What you have to do:
Output the passage about Albanians expelled from Greece word for word, from "During his illegal" to "squalor at home.", inclusive.

— begin Passage given —

THEIR CLOTHES were dusty and their faces were burnt from weeks of labour under the Greek sun. Barefoot, bent double beneath sacks of possessions, one spare hand gripping a plastic bag, they staggered along the short stretch of no man's land that marks the border between Greece and Albania.
There were about 20 in all, mostly middle-aged men and teenage boys. Once inside Albania, they were surrounded by taxi drivers offering to take them, for a fat sum, to their home towns.

The Albanians crossing at the remote, mountainous frontier post of Kakavija last Friday were the latest victims of a sour dispute between Albania and Greece. The Greek authorities, fed up with hundreds of thousands of Albanians who have crossed the border illegally in the past two years in search of employment, began to expel them on 25 June. The Albanian authorities complain that Greek policemen and soldiers have treated the Albanians like dirt, beating them with clubs, destroying their belongings and bundling them across the border with volleys of verbal abuse.

Ajim Canaj, who worked for a month as an agricultural labourer tending olive trees and cutting grass near Ioannina in northern Greece, said: 'I was trying to make some money for my wife and three children at home. My employer paid me very little and never even gave me a slice of bread to eat. Then last week the police arrived. They knew exactly where all the Albanians were working. They came at night and beat my friends. It was too dangerous for me. I came back to Albania of my own will.'

During his illegal stay in Greece, Canaj saved the equivalent of pounds 50. It seems a pitiful amount, but it is more than twice the monthly wage of a worker in Albania's ravaged state sector. Hard graft and humiliation in Greece are better than the desperation and squalor at home.

— end Passage given —
— begin Data extract —

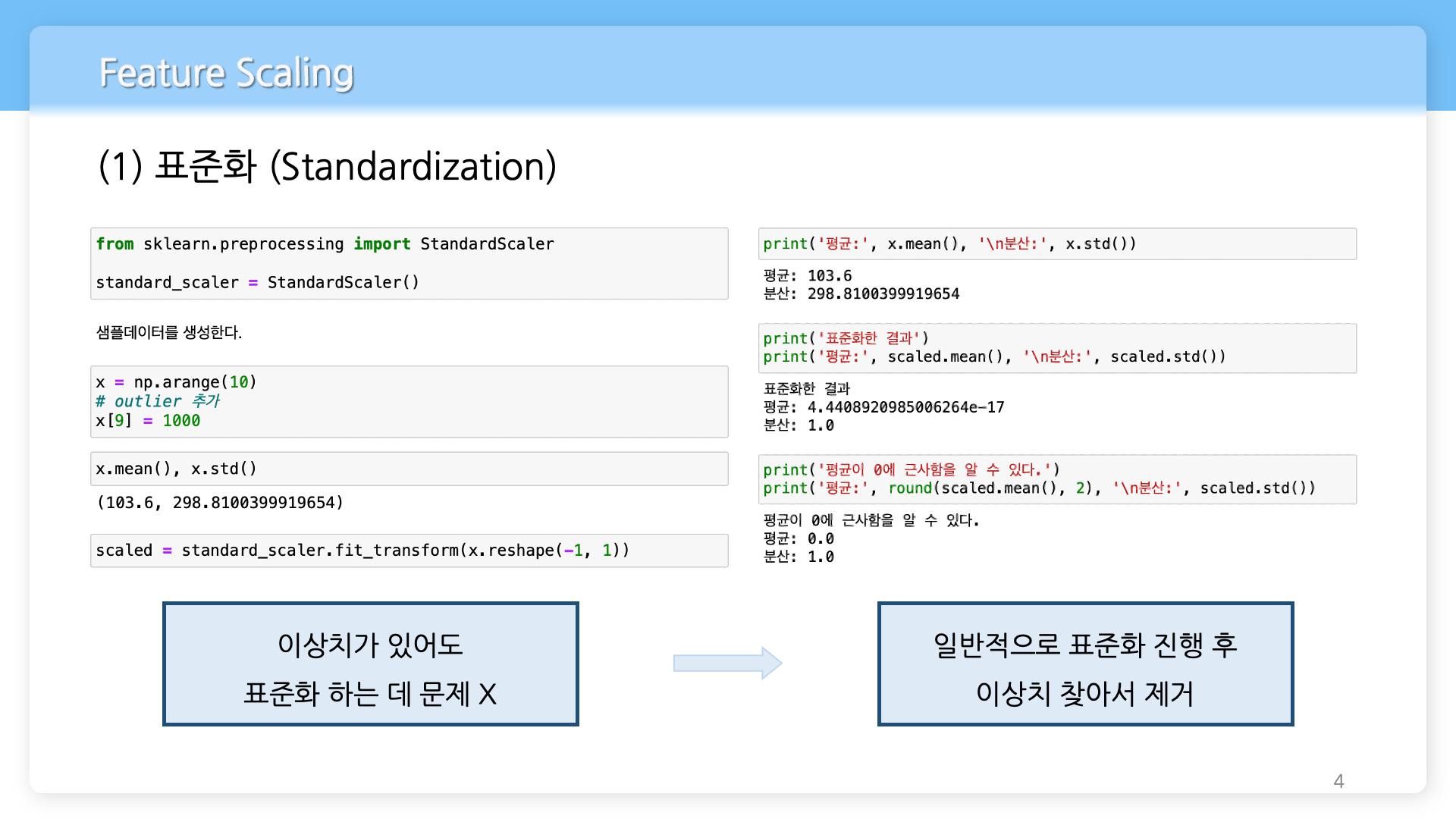Click the right blue box about removing outliers
Image resolution: width=1456 pixels, height=819 pixels.
click(1085, 664)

— end Data extract —

Solution to this problem:
During his illegal stay in Greece, Canaj saved the equivalent of pounds 50. It seems a pitiful amount, but it is more than twice the monthly wage of a worker in Albania's ravaged state sector. Hard graft and humiliation in Greece are better than the desperation and squalor at home.